- Born: Nigeria
- Known for: Director of Public Prosecutions
- Predecessor: Ronald Bei Talasasa
- Successor: Andrew. E. Kelesi

= Rachel Subusola Olutimayin =

First female Director of Public Prosecutions in the Solomon Islands

Rachel Subusola Olutimayin was the first woman to be the Director of Public Prosecutions in the Solomon Islands. She was born in Nigeria but her nationality was Fijian.

==Life==
Olutimayin was born in Nigeria but her nationality was Fijian and she gives her residence as Canada.

She came to the Solomon Islands in 2003 as part of the Regional Assistance Mission to the Solomon Islands. She worked for the Islands' public solicitor and for the Director of Public Prosecutions.

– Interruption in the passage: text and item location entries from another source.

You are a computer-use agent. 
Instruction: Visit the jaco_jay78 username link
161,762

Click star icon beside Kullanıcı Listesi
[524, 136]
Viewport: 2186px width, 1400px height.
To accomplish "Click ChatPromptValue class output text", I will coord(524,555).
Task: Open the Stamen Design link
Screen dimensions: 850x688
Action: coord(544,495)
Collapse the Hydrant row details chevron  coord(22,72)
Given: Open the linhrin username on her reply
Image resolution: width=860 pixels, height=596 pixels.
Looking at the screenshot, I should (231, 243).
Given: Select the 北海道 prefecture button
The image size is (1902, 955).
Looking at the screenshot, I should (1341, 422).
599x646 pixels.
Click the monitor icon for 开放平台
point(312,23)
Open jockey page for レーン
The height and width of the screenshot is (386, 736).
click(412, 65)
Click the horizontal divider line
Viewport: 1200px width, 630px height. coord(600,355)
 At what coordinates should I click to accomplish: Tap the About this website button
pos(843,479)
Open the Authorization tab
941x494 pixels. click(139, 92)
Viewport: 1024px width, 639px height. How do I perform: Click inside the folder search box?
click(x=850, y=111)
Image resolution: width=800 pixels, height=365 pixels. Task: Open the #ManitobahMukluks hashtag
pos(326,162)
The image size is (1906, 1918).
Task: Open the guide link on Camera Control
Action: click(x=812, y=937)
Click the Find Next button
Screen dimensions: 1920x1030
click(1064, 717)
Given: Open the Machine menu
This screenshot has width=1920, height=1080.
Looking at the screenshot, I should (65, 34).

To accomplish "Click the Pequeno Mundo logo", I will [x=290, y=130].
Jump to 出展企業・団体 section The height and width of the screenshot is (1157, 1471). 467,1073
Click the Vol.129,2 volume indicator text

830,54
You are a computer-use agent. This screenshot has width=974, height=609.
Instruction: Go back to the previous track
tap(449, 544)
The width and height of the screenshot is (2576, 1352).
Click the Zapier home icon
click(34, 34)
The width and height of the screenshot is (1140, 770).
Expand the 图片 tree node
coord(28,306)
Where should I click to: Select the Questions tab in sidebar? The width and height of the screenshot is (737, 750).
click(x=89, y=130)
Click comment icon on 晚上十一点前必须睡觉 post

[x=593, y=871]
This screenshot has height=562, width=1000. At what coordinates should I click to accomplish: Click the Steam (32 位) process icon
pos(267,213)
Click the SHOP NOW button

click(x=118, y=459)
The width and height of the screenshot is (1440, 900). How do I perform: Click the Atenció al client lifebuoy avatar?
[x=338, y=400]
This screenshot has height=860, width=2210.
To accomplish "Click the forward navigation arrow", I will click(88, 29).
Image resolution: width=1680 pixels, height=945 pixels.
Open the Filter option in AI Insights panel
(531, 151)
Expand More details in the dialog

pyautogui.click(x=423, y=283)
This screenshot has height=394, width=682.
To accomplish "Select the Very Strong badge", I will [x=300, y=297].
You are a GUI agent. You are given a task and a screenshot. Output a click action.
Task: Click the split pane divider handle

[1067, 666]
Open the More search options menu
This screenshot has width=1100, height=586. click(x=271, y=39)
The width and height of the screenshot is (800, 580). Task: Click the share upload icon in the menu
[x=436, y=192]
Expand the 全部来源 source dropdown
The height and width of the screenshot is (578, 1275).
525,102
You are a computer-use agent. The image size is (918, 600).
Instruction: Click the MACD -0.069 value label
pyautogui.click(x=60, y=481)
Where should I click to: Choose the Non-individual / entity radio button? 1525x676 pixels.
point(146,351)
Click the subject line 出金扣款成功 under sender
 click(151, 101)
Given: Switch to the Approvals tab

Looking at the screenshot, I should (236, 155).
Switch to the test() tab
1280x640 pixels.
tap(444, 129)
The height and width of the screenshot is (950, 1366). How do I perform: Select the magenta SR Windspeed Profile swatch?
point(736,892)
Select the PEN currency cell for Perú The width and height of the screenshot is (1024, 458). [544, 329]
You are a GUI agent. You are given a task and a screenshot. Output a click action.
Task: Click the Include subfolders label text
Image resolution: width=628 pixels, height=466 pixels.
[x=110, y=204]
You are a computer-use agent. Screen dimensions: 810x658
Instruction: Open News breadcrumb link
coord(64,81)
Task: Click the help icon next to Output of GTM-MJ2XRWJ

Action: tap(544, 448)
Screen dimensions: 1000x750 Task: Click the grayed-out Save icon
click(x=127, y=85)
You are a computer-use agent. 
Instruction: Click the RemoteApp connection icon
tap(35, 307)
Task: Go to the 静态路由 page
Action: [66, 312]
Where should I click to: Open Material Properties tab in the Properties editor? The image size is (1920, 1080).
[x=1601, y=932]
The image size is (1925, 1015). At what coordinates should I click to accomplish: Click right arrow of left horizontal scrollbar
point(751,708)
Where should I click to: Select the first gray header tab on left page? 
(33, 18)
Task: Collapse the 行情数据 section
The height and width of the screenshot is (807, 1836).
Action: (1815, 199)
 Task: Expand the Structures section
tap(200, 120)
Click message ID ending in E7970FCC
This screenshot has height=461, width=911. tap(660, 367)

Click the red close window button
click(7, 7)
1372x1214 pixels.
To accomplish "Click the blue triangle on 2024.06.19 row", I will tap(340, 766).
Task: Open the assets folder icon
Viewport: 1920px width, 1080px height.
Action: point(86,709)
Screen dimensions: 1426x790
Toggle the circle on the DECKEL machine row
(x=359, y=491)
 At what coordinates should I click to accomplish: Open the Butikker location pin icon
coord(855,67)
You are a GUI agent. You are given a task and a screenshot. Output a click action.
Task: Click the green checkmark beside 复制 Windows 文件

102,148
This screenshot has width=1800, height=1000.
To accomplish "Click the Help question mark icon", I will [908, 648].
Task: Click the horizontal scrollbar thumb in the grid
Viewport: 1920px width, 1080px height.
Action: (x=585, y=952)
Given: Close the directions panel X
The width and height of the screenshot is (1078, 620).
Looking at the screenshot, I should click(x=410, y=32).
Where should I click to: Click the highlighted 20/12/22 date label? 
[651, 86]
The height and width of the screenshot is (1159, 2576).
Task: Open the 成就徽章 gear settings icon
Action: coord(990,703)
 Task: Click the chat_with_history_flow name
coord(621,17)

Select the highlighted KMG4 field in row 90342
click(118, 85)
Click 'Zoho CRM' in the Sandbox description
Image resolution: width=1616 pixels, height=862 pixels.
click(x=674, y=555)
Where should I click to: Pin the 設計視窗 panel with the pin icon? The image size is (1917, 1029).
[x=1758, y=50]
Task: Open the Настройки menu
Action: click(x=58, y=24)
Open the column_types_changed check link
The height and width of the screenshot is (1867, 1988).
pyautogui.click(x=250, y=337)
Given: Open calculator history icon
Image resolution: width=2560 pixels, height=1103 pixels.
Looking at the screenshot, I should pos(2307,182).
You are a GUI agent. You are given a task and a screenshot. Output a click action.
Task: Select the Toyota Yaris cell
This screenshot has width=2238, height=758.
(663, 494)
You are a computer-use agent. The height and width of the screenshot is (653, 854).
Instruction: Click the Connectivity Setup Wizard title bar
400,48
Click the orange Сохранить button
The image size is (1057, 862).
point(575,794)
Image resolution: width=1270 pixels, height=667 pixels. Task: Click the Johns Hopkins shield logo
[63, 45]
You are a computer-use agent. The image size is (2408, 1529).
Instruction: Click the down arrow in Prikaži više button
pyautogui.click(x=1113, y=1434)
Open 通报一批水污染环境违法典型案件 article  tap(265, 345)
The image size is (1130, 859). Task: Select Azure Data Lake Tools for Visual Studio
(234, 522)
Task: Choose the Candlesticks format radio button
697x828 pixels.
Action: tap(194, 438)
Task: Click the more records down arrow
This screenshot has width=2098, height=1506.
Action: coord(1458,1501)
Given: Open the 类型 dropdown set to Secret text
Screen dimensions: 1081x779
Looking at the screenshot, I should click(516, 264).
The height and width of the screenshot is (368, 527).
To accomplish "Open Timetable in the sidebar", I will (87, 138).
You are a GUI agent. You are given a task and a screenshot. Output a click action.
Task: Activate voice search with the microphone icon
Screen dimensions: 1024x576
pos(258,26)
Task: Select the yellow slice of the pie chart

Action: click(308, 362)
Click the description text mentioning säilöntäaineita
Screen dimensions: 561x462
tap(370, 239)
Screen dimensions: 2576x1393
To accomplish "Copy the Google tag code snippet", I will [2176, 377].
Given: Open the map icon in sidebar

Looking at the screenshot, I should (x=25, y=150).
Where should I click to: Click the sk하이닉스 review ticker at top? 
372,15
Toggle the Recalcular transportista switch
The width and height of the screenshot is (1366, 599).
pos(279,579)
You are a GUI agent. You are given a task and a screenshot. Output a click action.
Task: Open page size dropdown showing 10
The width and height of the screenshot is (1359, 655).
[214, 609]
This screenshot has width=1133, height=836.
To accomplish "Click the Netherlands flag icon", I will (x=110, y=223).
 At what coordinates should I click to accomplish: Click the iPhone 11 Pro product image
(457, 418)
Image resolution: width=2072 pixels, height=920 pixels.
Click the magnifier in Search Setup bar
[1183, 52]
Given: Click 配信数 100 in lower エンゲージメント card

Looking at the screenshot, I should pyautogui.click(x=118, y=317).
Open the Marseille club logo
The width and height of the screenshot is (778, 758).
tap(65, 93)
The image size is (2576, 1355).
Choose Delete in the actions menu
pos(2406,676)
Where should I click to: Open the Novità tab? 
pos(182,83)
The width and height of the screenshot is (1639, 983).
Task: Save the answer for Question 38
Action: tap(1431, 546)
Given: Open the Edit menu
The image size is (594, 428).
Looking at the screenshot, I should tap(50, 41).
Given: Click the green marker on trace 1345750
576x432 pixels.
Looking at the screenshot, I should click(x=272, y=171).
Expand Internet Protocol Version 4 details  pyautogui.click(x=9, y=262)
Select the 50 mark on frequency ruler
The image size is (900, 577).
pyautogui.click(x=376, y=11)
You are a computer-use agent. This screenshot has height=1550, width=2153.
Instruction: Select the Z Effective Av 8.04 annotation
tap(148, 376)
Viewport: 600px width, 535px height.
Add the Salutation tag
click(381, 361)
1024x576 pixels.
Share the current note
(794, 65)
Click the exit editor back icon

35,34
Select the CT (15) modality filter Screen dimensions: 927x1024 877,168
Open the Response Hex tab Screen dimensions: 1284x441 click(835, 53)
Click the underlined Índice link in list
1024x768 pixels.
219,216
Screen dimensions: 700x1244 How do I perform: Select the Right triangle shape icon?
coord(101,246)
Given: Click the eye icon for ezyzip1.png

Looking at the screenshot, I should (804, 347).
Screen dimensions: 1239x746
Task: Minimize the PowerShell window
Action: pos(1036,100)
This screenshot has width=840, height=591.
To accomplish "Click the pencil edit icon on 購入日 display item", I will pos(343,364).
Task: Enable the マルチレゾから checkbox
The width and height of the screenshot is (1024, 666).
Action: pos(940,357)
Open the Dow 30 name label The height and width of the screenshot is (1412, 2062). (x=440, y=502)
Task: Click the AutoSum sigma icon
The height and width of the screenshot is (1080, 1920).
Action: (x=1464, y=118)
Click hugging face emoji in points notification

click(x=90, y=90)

In 2009 she was employed by the University of the South Pacific as a senior lecturer while supplying her expertise to settling difficult cases.

In 2019, Olutimayin took over from Ronald Bei Talasasa who had been the country's Director of Public Prosecutions. Ethel Sigimanu who was the ministry of justice's permanent secretary gave her the contract and she noted the significance of her appointment as the first woman DPP. She was sworn in as the DPP by the Governor General David Vunagi.

She was part of continued efforts to remove the gender bias in the Solomon Islands' justice system. This idea received support from Australia and the United Nations. Studies had shown that women in the Solomon Islands were not contributing to the economy because of "domestic and sexual violence, bullying, and sexual harassment". Sally-Anne Vincent, then deputy High Commissioner, said in 2021 that the government had seen how this discrimination affected their country.

In September 2023, her term as Director of Public Prosecutions came to an end and she was replaced by Andrew. E. Kelesi who had served as her deputy.